書類を片付け、帰り支度をする私を黙って見ている長谷山先輩。


「え、なんですか?」


「お前、最近特にイイ感じだよな。男でもできた?」


「へっ?」


そう言われて健人の顔が浮かぶ……。


でも、彼とは、恋じゃない。


彼に恋をしちゃいけない。それが、彼と関係を続けるためのルール。


「そ、そんなの、いるわけない、です」


私はしどろもどろになりながら答える。


「ふーん?じゃあ、俺と付き合え」


長谷山先輩の言葉を受け流そうとして私は我に返り聞き返した。


「だから!俺と付き合えよ!」


長谷山先輩は有無を言わさず私の唇を奪った。


私は割と冷静に、目を開いたまま長谷山先輩の唇を受け入れていた。


これが、長谷山先輩のキス。これが長谷山先輩の唇。


……違う。


唇の柔らかさも弾力も体温も、健人とは全然違う。


私が欲しいのはこの唇じゃ、ない。


そう思った瞬間、私達以外の社員の姿が目に飛び込んできて、私は長谷山先輩を突き放した。

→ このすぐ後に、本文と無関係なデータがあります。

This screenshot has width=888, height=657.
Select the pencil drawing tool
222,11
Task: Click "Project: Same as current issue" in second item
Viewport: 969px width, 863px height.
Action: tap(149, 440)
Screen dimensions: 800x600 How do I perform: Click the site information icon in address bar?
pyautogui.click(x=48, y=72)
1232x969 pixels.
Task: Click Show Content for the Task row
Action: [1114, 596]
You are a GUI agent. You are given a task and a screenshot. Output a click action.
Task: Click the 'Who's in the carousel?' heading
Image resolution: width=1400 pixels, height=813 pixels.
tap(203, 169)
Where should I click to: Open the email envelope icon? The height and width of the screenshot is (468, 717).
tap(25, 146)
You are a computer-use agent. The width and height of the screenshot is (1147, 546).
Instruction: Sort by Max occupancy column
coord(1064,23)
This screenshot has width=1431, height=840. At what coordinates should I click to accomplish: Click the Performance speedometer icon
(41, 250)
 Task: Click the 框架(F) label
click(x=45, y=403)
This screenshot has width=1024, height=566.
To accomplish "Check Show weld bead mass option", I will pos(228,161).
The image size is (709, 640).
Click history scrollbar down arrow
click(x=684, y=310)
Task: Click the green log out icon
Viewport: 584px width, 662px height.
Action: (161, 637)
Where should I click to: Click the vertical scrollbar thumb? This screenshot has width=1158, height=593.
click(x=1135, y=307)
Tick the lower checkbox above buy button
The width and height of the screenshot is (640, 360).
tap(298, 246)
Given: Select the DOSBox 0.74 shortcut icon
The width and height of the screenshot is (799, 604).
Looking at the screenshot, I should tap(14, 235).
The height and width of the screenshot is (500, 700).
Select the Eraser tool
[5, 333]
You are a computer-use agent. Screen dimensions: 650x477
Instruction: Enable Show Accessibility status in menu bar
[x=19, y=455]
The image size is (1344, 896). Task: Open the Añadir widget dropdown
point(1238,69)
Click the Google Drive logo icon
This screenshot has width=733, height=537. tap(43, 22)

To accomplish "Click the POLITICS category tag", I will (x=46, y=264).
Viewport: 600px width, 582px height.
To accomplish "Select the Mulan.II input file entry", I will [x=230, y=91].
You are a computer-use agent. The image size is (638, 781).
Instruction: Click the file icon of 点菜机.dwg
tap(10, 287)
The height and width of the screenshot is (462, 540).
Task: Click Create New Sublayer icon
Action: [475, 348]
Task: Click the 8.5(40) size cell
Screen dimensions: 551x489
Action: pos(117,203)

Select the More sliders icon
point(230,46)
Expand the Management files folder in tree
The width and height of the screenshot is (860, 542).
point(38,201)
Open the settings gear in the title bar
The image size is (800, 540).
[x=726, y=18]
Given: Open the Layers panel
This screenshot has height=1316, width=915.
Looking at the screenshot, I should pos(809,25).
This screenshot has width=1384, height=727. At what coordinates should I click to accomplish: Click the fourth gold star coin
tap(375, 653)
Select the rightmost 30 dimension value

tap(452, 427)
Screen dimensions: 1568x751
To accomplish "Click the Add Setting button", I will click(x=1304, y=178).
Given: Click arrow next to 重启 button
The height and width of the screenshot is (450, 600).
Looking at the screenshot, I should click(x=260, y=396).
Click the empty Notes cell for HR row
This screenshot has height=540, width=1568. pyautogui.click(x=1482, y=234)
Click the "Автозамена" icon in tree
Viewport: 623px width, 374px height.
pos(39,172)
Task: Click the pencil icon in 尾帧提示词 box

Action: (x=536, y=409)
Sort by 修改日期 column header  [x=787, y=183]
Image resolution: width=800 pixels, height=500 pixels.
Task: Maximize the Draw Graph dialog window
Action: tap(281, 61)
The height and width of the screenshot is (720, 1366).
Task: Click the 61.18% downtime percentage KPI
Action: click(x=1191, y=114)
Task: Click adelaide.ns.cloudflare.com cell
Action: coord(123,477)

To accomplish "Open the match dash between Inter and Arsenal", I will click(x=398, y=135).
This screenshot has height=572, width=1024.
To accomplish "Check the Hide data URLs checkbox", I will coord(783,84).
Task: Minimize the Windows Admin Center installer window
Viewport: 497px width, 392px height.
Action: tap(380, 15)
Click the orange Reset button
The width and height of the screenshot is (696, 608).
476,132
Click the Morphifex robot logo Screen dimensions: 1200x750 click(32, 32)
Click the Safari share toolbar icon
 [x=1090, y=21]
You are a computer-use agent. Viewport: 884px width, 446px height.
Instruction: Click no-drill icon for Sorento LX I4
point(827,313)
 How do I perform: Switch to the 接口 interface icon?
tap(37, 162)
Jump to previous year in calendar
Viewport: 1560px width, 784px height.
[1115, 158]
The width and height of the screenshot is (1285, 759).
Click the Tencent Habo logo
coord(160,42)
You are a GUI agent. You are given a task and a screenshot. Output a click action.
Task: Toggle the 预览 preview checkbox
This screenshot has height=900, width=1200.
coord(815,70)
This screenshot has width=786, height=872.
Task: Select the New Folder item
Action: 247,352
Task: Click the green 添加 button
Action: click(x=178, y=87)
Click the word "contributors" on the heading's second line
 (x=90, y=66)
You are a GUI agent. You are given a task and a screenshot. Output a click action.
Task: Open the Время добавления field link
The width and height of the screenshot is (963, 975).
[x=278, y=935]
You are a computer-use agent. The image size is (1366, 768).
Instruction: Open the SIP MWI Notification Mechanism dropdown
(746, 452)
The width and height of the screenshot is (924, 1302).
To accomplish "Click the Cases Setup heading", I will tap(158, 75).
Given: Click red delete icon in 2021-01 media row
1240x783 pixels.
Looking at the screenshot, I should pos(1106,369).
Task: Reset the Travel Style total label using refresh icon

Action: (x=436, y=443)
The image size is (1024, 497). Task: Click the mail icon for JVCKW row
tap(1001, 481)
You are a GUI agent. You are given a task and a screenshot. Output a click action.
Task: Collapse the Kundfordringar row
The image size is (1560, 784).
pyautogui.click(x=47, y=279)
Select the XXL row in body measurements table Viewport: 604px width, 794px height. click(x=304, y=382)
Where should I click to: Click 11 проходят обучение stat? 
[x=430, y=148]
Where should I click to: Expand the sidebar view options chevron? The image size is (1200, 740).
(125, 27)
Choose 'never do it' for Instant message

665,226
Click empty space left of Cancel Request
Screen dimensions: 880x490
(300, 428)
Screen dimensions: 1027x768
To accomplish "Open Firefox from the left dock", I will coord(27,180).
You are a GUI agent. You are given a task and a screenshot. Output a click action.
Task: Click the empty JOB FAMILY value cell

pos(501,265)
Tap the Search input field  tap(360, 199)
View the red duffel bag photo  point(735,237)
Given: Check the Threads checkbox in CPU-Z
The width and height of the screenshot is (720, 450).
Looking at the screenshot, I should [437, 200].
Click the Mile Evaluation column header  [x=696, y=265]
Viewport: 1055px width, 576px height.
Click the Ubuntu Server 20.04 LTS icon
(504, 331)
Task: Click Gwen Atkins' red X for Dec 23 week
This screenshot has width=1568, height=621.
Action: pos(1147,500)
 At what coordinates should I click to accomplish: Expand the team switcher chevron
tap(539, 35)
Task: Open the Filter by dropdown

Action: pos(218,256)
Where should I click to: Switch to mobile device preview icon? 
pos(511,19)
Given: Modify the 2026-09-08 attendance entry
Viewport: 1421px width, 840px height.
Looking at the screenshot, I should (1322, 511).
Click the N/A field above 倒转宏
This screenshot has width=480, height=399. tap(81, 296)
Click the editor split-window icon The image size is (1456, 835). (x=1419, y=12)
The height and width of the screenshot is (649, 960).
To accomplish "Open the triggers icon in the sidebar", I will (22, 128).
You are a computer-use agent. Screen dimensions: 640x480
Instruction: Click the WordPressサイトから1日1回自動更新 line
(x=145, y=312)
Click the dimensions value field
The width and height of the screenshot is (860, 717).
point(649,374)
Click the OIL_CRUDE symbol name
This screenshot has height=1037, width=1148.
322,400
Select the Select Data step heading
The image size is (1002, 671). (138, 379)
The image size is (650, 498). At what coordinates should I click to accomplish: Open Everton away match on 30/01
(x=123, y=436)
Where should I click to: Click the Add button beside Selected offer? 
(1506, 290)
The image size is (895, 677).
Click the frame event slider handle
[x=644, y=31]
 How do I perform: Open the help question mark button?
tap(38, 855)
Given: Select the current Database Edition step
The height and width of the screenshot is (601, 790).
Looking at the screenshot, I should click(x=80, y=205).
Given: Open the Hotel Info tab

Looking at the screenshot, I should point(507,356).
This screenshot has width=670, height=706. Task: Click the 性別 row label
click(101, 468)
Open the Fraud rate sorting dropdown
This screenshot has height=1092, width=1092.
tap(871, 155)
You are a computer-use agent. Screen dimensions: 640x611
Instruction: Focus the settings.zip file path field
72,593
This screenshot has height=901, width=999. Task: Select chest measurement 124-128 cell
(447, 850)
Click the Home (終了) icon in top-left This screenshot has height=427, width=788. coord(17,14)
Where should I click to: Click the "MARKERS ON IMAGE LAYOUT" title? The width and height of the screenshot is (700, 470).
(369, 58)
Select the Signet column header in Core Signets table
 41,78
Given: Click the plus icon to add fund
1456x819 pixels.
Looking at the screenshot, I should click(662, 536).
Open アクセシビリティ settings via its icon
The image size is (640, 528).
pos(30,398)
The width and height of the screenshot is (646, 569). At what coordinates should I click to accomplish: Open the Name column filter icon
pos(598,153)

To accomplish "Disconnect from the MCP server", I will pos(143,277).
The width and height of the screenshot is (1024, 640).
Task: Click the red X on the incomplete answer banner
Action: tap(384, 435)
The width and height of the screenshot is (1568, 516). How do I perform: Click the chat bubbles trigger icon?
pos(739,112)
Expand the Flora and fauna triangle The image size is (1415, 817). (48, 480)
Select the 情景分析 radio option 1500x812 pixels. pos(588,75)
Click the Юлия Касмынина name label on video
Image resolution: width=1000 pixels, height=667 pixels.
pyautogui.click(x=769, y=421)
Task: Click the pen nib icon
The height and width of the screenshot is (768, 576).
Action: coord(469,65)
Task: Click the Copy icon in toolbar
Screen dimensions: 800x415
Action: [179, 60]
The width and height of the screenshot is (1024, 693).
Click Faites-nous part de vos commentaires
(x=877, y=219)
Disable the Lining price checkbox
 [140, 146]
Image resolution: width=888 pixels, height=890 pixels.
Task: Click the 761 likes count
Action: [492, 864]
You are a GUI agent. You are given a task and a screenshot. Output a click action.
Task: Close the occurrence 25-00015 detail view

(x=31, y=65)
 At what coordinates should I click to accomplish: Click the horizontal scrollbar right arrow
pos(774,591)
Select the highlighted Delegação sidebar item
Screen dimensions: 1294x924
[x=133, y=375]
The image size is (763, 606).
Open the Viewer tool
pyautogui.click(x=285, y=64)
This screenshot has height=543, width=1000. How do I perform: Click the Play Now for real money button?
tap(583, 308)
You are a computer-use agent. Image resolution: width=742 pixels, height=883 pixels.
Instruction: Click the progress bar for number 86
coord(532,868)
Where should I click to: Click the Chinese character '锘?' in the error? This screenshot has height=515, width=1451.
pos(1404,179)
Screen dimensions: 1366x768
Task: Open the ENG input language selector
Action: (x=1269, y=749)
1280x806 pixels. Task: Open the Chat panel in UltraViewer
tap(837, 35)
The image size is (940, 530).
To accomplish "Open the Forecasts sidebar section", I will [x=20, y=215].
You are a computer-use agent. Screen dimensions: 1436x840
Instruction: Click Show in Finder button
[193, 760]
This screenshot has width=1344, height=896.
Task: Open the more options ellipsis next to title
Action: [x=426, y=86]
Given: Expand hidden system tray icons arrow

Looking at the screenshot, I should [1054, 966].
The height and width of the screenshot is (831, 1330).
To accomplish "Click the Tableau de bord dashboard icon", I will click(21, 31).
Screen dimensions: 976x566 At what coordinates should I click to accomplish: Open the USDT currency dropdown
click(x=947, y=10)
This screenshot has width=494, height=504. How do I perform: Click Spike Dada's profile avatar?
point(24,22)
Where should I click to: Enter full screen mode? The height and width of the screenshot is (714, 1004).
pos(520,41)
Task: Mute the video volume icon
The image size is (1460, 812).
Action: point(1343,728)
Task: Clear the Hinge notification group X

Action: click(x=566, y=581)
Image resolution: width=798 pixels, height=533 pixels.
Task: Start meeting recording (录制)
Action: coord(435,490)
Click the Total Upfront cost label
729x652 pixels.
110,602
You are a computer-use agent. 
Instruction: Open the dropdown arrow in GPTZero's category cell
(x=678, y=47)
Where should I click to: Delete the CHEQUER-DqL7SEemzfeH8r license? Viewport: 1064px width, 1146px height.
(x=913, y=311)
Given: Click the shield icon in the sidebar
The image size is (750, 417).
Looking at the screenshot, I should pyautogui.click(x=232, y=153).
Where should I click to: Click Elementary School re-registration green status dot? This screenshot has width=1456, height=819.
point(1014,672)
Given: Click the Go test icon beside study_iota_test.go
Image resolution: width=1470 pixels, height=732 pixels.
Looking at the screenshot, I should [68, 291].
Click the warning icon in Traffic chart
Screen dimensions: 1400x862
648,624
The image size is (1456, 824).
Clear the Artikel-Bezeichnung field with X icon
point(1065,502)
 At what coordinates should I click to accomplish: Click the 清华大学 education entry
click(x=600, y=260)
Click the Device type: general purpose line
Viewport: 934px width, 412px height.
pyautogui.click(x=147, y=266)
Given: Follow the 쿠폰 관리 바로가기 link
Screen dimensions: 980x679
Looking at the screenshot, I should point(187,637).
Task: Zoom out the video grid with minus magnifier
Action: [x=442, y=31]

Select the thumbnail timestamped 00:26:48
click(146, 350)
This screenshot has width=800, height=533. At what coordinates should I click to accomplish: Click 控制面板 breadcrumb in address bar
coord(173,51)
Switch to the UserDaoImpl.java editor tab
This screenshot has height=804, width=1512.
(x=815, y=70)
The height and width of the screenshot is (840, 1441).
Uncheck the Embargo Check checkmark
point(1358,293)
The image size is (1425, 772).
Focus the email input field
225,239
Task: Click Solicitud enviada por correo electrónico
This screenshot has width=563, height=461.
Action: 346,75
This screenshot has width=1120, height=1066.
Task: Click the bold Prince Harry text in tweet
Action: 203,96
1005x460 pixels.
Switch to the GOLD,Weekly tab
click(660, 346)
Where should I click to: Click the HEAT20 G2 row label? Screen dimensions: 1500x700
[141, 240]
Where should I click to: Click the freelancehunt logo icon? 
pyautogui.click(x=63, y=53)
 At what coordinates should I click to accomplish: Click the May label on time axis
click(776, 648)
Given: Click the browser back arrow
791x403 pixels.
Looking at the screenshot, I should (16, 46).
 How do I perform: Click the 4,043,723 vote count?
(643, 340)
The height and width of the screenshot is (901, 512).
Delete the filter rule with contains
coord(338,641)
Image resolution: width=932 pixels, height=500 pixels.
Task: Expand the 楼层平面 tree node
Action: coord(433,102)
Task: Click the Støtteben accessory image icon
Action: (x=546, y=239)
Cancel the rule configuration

黛健人はその場に立ち尽くし、そして何も言わず私達に背を向けた。



その夜、健人からメールが来た。



良かったね!大好きな長谷山先輩から告られるなんてスゴイじゃん!

俺はお役目御免やくめごめんってことでいいかな?

短い間だったけどありがとね、さよなら



別れのメールに私の手は震えた。


好きになっちゃいけない。それが私達のルールだった。


私、知らない間に……健人の事好きになってた。


失ってから、その事に気付いてしまった。